Caption Overview
Caption is a macOS subtitle workspace built around four connected workflow stages, with a local-first boundary around sensitive material:
- Capture audio and video sources reliably.
- Follow the conversation with live captions during the session.
- Generate, revise, and export subtitles after the session.
- Find the exact moment again with timecode-level search.
This documentation focuses on the workflows already reflected in the product page and macOS app structure:
- Multi-source capture from microphone, system audio, app output, and camera.
- Real-time captions for meetings, calls, classes, and demos.
- Offline subtitle generation for local audio and video.
- Search and session history for locating the exact time a line appeared.

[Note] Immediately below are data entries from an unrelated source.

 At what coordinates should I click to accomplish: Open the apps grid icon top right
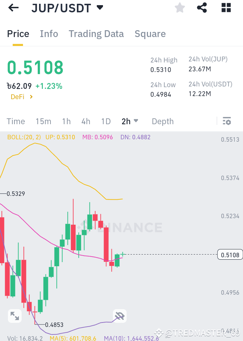pyautogui.click(x=226, y=8)
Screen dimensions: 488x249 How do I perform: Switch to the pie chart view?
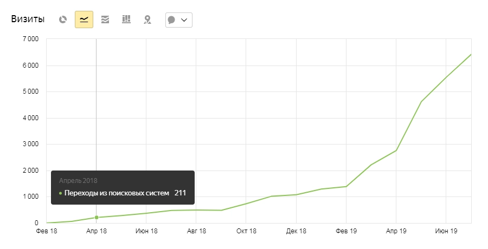coord(63,19)
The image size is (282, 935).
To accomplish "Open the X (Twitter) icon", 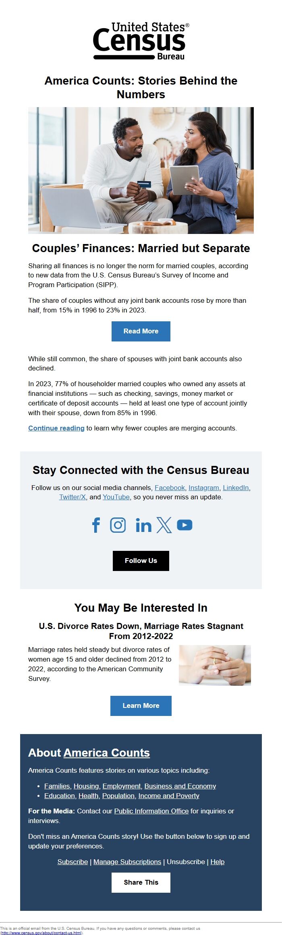I will click(x=164, y=525).
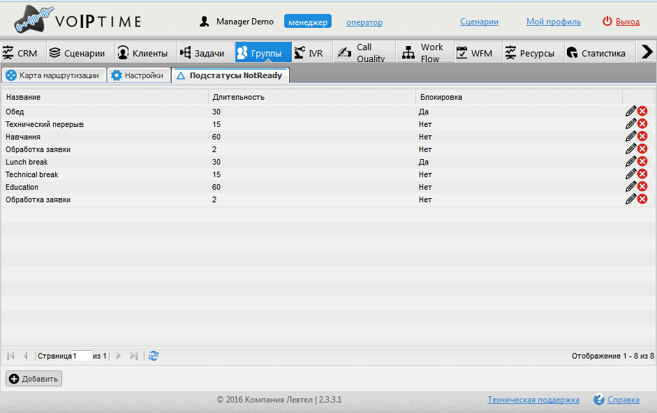Open the Статистика menu section
657x413 pixels.
coord(596,53)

- Local-first handling for sensitive or internal material.
Start here
Who Caption is for
Caption is a better fit when your work has both a live phase and a delivery phase.
Examples:
- Meetings where you need to understand the conversation while it is still happening.

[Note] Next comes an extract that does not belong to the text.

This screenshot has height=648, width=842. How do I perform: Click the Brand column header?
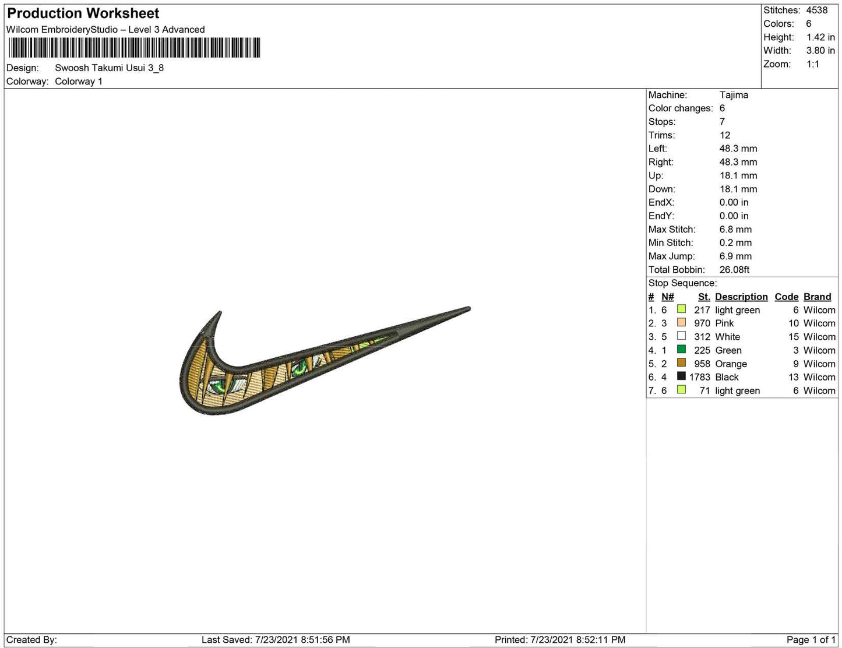tap(817, 297)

- Demos, classes, or internal training where capture and later subtitle export both matter.
- Long-form media that needs revision, burn-in, archive, and later search.
Product boundary
Caption is not positioned as a generic cloud transcription service. The core story is a local-first macOS workflow:
- Capture first.
- Understand during the session.
- Finish the subtitle work after the session.
- Keep the result searchable later.